On July 13, 2026, AEON Biopharma, Inc. (the “Company”) entered into an underwriting agreement (the “Underwriting Agreement”) with Lake Street Capital Markets, LLC, as representative of the several underwriters named therein (the “Representative”), relating to the Company's underwritten public offering (the “Offering”) of (i) 17,851,599 shares (the “Shares”) of the Company's Class A common stock, par value $0.0001 per share (the “Common Stock”), and (ii) pre-funded warrants to purchase 24,837,008 shares of Common Stock (the “Pre-Funded Warrants”). Each share of Common Stock and each Pre-Funded Warrant was accompanied with (i) one two-year milestone warrant to purchase shares of Common Stock (the “Two-Year Milestone Warrant”) and (ii) one five-year milestone warrant to purchase shares of Common Stock (the “Five-Year Milestone Warrant”, collectively with the Two-Year Milestone Warrant, the “Milestone Warrants,” and together with the Pre-Funded Warrants, the “Warrants”). The combined public offering price was $0.3221 per share of Common Stock and accompanying Milestone Warrants and $0.3220 per Pre-Funded Warrant and accompanying Milestone Warrants. Pursuant to the Underwriting Agreement, the Company also granted the Representative a 30-day option to purchase up to 6,403,291 additional shares of Common Stock or Pre-Funded Warrants to purchase up to 6,403,291 shares of Common Stock in lieu therof (or any combination thereof), accompanied by corresponding Milestone Warrants, solely to cover over-allotments, if any. On July 14, 2026, the Representative exercised the option to purchase Two-Year Milesonte Warrants to purchase 6,403,290 shares of Common Stock and Five-Year Milestone Warrants to purchase 6,403,290 shares of Common Stock.
The Offering closed on July 15, 2026. The Company received net proceeds of approximately $12.2 million from the Offering, after deducting underwriting discounts and commissions and estimated offering expenses payable by the Company. The Company intends to use the net proceeds of the Offering for working capital and general corporate purposes, including conducting comparative analytical testing on ABP-450 to support biosimilarity to BOTOX®.

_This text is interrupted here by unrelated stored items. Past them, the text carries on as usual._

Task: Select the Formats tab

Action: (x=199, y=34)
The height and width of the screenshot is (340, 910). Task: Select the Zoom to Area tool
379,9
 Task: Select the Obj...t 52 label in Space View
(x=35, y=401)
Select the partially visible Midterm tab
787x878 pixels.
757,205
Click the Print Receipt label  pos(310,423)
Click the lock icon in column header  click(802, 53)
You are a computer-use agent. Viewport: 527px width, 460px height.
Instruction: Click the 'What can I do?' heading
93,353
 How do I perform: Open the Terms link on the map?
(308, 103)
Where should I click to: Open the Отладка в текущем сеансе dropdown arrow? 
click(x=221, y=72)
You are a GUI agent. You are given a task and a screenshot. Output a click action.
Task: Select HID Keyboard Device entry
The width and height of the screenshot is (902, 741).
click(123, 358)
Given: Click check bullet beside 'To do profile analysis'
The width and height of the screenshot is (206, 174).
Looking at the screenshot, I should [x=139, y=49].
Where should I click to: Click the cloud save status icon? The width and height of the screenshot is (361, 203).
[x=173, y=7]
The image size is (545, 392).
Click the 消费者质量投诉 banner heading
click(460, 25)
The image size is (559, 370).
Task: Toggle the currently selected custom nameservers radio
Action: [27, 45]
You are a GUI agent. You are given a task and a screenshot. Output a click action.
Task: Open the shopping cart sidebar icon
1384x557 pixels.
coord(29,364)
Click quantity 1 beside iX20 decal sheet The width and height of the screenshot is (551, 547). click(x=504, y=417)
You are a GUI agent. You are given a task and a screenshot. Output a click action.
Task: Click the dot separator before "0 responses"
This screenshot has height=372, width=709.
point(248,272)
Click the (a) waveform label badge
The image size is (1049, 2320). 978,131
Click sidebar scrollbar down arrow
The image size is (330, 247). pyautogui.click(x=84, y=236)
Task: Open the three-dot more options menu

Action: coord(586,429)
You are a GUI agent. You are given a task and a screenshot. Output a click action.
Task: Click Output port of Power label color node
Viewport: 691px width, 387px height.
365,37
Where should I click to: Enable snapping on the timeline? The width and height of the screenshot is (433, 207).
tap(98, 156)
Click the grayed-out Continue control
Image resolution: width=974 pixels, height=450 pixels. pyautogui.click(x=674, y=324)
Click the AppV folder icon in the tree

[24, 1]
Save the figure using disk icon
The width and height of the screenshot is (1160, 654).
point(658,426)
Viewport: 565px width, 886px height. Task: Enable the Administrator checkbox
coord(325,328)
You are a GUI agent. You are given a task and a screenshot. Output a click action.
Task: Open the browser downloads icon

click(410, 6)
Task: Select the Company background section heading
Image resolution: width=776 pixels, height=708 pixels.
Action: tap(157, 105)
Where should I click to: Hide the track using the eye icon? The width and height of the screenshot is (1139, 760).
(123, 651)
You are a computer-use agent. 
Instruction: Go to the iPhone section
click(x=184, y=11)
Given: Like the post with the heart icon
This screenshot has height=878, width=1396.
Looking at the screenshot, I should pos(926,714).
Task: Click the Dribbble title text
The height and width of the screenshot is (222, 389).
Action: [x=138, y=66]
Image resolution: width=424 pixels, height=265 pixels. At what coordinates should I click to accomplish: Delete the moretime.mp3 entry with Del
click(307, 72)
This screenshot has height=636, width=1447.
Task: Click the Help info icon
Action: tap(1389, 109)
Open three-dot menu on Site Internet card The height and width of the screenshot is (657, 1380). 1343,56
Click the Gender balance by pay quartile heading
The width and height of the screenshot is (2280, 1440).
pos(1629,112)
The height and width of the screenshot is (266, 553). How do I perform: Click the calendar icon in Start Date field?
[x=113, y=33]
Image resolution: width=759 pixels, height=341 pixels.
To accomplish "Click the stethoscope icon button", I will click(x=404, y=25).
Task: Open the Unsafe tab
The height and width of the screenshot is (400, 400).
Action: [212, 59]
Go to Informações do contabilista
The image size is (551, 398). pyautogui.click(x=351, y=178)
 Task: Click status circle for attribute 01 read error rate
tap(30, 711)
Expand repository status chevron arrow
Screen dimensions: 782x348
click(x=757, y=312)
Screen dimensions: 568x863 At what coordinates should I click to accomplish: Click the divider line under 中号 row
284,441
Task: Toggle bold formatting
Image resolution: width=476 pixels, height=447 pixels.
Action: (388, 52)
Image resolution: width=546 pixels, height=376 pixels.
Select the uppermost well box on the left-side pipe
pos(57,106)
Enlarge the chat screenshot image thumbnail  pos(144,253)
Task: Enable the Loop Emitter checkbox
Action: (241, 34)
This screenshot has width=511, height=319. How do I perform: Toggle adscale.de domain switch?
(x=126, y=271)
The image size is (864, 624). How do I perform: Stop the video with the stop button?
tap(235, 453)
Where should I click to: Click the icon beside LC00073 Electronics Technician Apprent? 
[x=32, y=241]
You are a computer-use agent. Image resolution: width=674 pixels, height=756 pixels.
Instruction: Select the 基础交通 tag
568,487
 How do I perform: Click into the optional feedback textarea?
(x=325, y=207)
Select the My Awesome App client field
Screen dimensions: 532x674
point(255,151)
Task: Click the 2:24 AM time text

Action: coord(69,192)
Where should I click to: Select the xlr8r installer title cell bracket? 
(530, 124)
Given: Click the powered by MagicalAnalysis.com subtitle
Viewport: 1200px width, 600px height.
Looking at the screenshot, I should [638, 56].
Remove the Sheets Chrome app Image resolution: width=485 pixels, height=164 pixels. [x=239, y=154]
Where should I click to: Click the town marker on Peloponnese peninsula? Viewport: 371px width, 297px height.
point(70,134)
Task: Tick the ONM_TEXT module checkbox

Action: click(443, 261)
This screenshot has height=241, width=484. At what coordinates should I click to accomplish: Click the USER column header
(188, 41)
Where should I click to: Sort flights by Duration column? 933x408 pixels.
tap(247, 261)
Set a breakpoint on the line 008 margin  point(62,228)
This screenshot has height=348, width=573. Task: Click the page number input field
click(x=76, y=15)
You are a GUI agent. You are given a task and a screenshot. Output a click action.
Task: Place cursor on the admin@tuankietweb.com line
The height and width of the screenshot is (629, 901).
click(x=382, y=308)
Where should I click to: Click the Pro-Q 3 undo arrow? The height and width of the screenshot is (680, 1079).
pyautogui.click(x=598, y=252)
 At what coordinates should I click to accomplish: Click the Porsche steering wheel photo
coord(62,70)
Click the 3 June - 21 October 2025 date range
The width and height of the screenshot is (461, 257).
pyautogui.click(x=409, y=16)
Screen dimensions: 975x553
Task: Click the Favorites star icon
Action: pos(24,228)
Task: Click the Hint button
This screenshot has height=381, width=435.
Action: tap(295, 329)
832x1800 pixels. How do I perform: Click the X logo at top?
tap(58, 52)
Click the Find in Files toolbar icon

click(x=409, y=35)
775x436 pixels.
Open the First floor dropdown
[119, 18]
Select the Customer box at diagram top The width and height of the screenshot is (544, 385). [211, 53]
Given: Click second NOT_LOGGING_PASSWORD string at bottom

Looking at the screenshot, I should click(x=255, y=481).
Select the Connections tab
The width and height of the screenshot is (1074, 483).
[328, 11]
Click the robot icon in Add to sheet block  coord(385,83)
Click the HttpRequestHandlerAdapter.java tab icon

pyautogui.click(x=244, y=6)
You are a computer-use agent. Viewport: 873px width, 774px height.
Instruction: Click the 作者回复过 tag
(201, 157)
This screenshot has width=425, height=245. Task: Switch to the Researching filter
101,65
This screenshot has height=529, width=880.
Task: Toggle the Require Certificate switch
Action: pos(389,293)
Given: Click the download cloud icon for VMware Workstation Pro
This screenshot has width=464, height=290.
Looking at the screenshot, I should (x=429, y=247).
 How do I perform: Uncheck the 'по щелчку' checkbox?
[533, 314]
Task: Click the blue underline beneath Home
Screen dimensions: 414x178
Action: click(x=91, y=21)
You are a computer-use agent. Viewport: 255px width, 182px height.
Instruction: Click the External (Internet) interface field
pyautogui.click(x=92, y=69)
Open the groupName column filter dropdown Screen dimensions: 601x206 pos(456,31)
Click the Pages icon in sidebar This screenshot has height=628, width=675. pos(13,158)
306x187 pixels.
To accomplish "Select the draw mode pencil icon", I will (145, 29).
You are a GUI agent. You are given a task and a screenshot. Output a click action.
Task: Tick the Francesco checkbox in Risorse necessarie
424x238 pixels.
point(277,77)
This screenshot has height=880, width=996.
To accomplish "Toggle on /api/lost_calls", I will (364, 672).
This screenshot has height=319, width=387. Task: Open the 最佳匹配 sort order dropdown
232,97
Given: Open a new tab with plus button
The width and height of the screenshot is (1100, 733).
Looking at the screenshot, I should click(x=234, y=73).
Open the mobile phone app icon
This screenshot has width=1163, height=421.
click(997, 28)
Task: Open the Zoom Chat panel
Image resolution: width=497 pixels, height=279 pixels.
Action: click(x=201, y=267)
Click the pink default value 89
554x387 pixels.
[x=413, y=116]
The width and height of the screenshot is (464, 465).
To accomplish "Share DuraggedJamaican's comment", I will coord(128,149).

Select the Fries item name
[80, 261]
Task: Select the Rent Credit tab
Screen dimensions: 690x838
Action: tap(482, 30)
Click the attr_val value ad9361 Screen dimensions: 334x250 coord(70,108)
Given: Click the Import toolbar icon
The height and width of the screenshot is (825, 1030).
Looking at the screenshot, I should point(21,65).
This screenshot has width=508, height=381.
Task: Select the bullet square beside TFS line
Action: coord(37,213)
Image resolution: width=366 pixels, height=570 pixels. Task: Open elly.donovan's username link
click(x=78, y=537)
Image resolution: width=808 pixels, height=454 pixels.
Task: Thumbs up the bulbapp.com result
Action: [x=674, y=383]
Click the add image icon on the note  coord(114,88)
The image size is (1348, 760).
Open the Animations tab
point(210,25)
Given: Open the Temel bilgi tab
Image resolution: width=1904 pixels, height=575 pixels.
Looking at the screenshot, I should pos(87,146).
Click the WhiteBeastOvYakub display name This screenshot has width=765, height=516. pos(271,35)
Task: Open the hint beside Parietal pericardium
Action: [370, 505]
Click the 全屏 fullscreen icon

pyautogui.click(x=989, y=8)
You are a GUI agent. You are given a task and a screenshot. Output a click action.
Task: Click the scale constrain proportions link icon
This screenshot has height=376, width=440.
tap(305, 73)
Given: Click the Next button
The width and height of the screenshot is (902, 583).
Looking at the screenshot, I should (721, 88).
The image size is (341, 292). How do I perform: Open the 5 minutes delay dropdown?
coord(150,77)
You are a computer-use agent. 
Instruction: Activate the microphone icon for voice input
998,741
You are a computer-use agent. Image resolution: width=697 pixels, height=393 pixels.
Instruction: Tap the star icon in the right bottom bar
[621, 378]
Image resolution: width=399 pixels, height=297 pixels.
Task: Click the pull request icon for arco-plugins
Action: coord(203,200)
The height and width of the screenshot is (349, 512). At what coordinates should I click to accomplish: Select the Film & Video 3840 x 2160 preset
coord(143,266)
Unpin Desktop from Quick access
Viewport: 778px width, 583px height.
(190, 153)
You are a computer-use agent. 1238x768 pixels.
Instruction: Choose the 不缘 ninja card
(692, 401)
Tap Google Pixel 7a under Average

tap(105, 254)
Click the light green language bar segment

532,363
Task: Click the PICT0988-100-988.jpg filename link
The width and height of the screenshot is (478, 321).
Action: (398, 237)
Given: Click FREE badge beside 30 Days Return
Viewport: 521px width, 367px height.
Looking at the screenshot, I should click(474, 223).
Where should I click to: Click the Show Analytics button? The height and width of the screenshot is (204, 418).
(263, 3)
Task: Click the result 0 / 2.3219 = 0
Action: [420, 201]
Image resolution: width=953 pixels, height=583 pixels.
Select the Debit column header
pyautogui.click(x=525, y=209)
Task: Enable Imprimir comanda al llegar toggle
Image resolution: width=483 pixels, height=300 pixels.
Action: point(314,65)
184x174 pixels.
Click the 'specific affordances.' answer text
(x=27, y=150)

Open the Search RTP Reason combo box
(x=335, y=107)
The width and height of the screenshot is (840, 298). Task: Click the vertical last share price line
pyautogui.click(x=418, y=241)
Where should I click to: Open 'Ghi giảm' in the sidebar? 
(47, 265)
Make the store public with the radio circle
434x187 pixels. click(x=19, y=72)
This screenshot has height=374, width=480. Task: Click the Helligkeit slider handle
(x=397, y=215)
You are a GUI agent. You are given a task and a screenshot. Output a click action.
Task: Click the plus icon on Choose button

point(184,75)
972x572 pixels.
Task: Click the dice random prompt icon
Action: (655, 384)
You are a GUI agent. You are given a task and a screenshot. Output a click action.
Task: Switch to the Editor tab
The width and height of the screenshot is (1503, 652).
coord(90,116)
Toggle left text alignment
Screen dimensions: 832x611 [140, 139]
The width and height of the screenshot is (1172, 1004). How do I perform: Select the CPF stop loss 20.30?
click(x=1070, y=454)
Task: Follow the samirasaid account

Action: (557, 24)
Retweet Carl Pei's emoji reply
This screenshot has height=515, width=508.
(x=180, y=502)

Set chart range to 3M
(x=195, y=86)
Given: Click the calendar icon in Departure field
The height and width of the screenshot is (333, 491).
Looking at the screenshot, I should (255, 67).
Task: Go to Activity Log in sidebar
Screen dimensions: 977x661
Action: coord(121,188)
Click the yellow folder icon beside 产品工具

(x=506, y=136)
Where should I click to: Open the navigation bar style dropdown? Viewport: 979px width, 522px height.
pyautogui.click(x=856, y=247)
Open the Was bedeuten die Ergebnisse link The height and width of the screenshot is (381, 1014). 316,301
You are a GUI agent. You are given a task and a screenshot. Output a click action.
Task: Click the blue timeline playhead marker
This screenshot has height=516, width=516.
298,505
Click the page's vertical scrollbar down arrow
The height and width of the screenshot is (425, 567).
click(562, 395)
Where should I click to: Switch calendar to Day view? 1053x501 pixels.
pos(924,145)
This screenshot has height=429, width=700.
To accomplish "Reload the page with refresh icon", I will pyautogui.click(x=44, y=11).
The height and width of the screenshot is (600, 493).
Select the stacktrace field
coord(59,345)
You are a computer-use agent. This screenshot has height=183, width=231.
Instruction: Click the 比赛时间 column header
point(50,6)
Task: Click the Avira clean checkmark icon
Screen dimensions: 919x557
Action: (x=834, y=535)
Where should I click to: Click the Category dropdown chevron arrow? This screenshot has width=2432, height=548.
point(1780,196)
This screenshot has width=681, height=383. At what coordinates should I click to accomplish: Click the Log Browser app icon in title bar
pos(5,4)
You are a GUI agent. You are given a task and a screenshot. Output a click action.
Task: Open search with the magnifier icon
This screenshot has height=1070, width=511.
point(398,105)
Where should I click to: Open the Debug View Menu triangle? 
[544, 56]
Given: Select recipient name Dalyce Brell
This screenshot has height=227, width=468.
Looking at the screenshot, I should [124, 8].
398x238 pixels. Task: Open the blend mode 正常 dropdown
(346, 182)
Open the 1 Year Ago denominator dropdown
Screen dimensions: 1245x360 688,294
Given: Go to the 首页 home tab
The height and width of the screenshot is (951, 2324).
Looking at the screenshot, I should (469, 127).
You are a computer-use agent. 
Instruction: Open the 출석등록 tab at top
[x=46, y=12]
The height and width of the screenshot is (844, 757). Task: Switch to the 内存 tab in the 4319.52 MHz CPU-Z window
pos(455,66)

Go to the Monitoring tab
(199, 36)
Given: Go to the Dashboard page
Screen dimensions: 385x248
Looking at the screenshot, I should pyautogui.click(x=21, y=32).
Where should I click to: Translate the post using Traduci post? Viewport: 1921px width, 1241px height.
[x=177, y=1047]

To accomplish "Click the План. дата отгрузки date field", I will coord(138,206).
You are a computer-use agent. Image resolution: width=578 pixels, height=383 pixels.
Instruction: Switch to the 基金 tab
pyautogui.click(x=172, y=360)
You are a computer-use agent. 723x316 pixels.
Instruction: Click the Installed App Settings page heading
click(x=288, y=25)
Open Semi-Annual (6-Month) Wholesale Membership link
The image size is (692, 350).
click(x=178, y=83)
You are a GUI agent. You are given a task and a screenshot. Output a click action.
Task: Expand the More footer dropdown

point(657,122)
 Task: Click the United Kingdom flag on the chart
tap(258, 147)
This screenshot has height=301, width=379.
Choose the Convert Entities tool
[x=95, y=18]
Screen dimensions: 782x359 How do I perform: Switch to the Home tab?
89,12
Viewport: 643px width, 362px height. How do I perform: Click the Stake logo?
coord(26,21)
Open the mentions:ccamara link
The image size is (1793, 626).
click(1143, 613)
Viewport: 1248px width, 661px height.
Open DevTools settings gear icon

The Shares, the Pre-Funded Warrants and the Milestone Warrants (and underlying shares of Common Stock) were offered and sold pursuant to the Company's Registration Statement on Form S-1 (File No. 333-297327), as amended, which was declared effective by the U.S. Securities and Exchange Commission (the “SEC”) on July 13, 2026, and the related Registration Statement on Form S-1 (File No. 333-297439) filed pursuant to Rule 462(b) under the Securities Act of 1933, as amended, which became effective upon filing on July 13, 2026 (collectively, the “Registration Statement”). A final prospectus relating to the Offering was filed with the SEC pursuant to Rule 424(b)(4) under the Securities Act on July 15, 2026. The Offering was made only by means of a prospectus forming part of the Registration Statement.
The Underwriting Agreement contains customary representations, warranties and agreements by the Company, customary conditions to closing, indemnification obligations of the Company and the Underwriters, including for liabilities arising under the Securities Act, other obligations of the parties and termination provisions. The representations, warranties and covenants contained in the Underwriting Agreement were made only for the purposes of such agreement and as of specific dates, were solely for the benefit of the parties to such agreement and may be subject to limitations agreed upon by the contracting parties.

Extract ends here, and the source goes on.